While, admittingly, Pac-man 2: The New Adventures‘ game design is an intriguing hybrid between a life management sim, a point’n’click adventure and an arcade title, unfortunately the “mood system” ends up being quite the issue. Pac-man’s mid-life hysterical crisis might be, indeed, too much to handle for most players. His extreme mood swings are also a design choice that, at times, seems to clash with the whole harmless “interactive cartoon” aestethic Namco seemed to be aiming for.
Besides some extremes like Ren and Stimpy, there aren’t many cartoons around where the main hero gets depressed because of a “no entry” sign and could even go as far as to just give up on life and become entirely unresponsive to external stimuli, if nothing is done to cheer him up. Yes, really, he just sits down in the middle of the road and won’t move anymore. It doesn’t go as far as Pac entertaining thoughts of suicide, sure, but… not that very far off either.

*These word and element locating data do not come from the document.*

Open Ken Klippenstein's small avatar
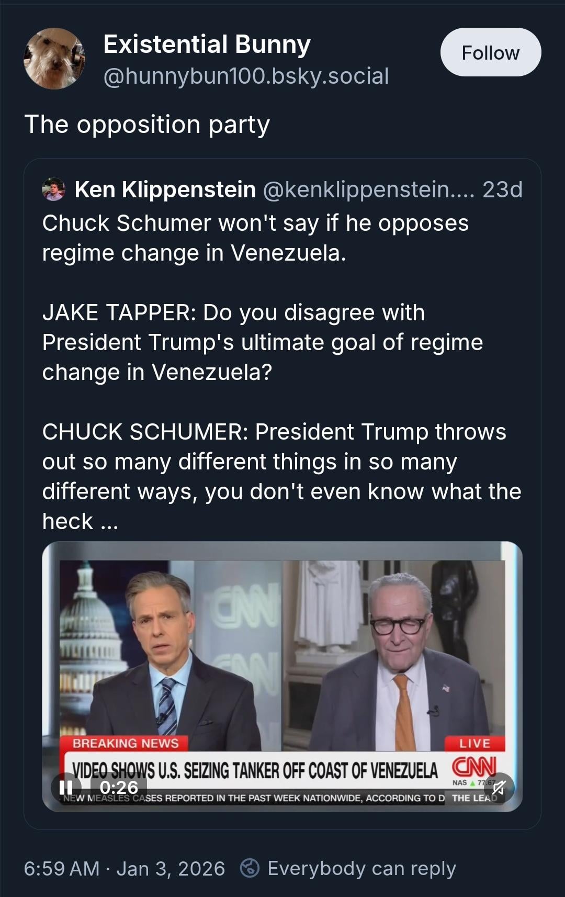Image resolution: width=565 pixels, height=897 pixels. tap(53, 189)
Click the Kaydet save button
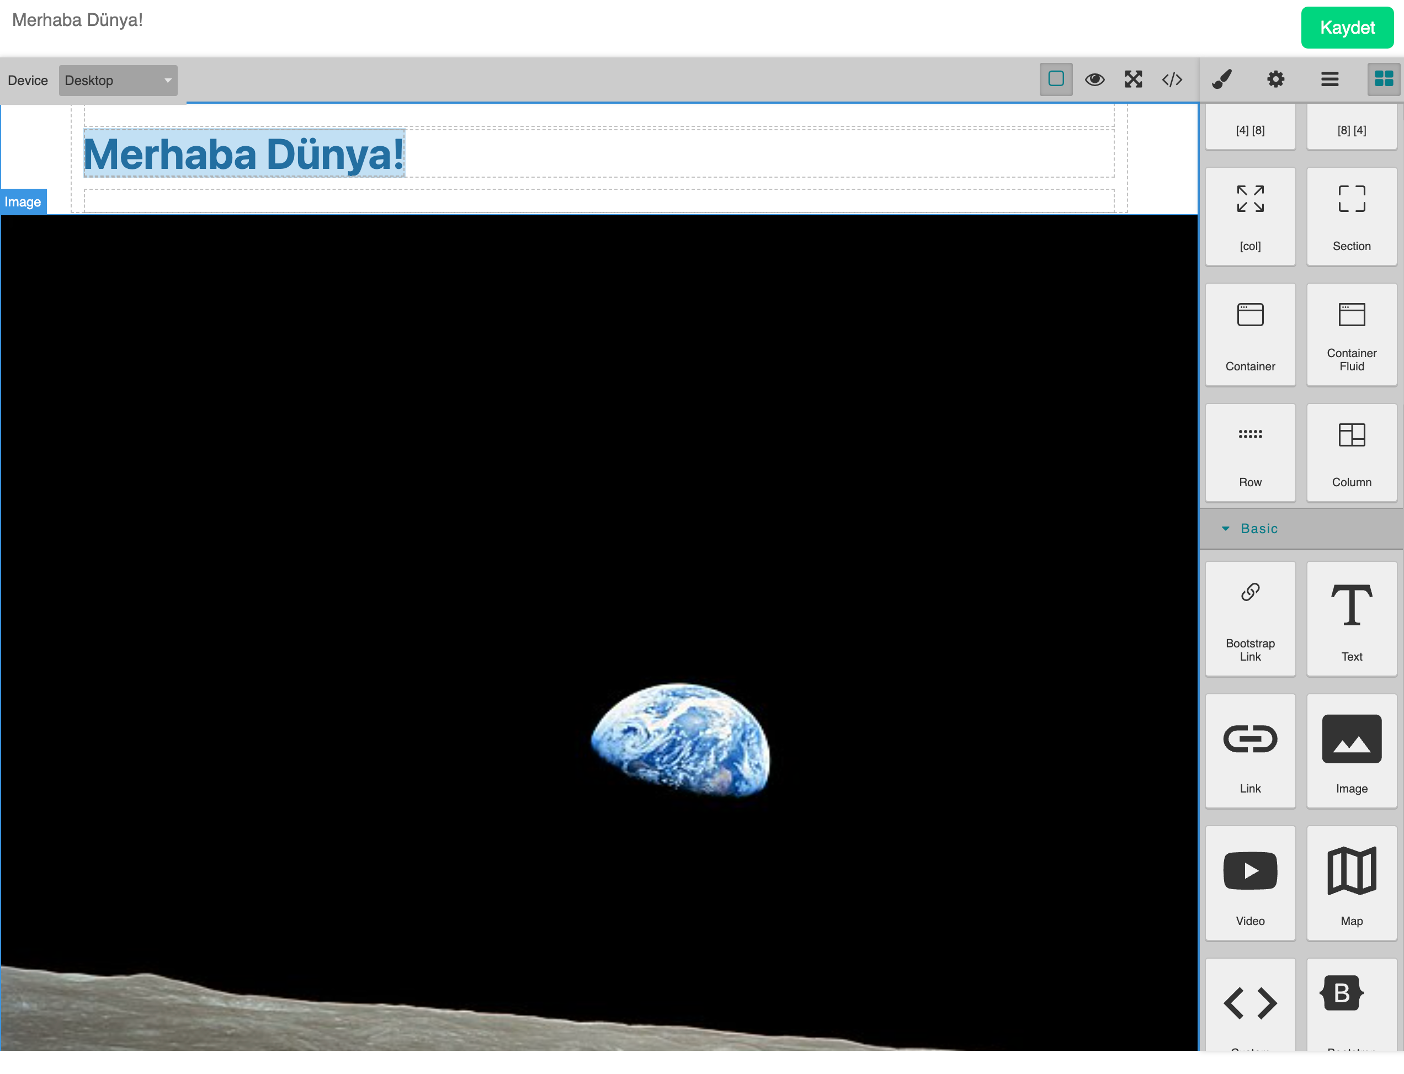This screenshot has width=1404, height=1074. click(x=1346, y=27)
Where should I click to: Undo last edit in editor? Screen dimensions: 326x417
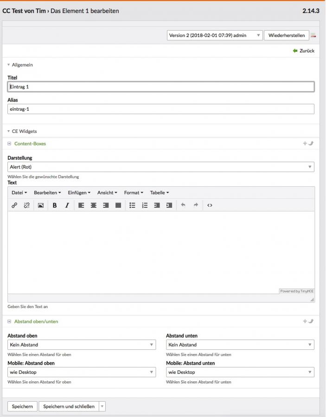coord(183,205)
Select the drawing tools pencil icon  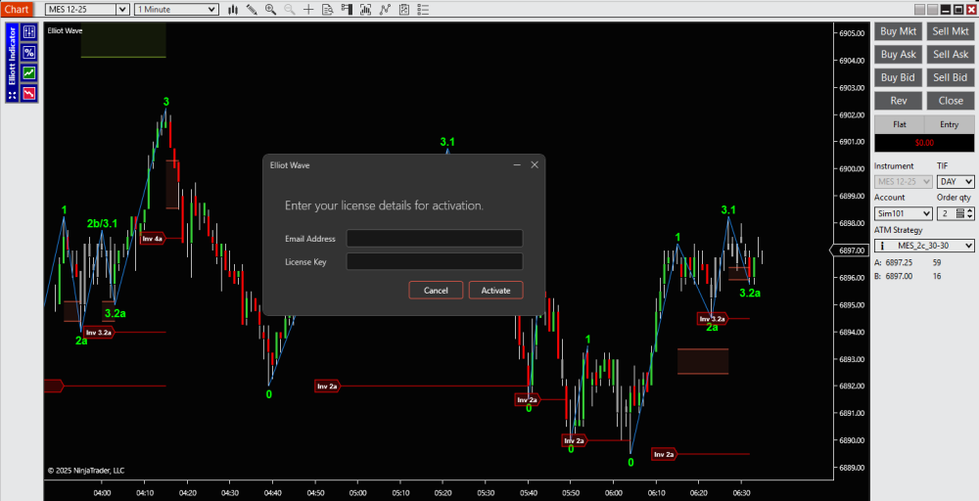[252, 9]
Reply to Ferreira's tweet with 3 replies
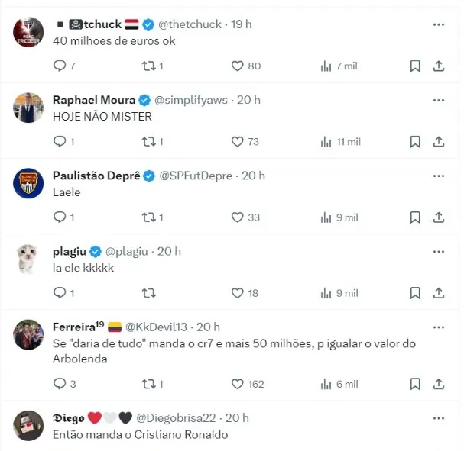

If the developers had kept Pac-man’s mood in check, the game could have been something more than just a wacky entry in the series. The idea of being part of an interactive cartoon, while feeling very much 90s at its core, might indeed be fun also for grown-ups if the overall humour is mature enough. But it mostly is not and playing can easily become a chore, thanks to Pac’s ignoring the player’s inputs, sometimes even regardless of his actual moods.
This appears to be intentional design on Namco’s part: he is supposed to put up a fight, like training a puppy dog with a bad temper. Thusly, if one is not enamored with our hero’s energy, mood swings and weird faces (which are indeed fun, I’ll give him that), The New Adventures is, more than an acquired taste, a hard sell. Sound design is also interesting, since Pac-man and his family have musical instruments that double as voices, which definitely keeps with the whole “interactive cartoon” vibe, while the player has – coherently – a real human voice.
Now for the kicker: as mentioned in the intro Pac-man 2: The New Adventures was never intended to be a “true” sequel to the original. It was originally released in Japan as “Hello! Pac-man” with no hints whatsoever that it was supposed to be a sequel. Yes, this is once again, another title-change with little to no thought behind it, to which the western markets were, by then, accustomed.
My opinion is that those reviewers who lash out at Pac-man being frustrating or useless, are missing the point. Trying to play it definitely requires keeping an open mind, one might find out it is possible to have fun even beyond trying to solve the puzzles. It is a game that invites experimentation, for example by torturing the poor soul or, instead, leisurely enjoy the relaxed pace. It can definitely be a family friendly experience, if one doesn’t mind a hearty slice of 90s wild mood swings (The Cure references in my articles: 1). The little details that Namco spliced in – like the Pac going back to gawk at a solved puzzle just to act all “arrogant” – to make our hero cartoony and fun are definitely cute and might get a smile out of even the more hardened players.
While the game design seems to have come out a few years before the success of the Tamagotchi and its design could have used some work, Pac-man 2‘s attempt at trying something a bit different from the crowd and the series itself, is worthy of respect. A brave choice for an off-the-wall title that will test many a gamer’s patience but may also bring a smile to their face.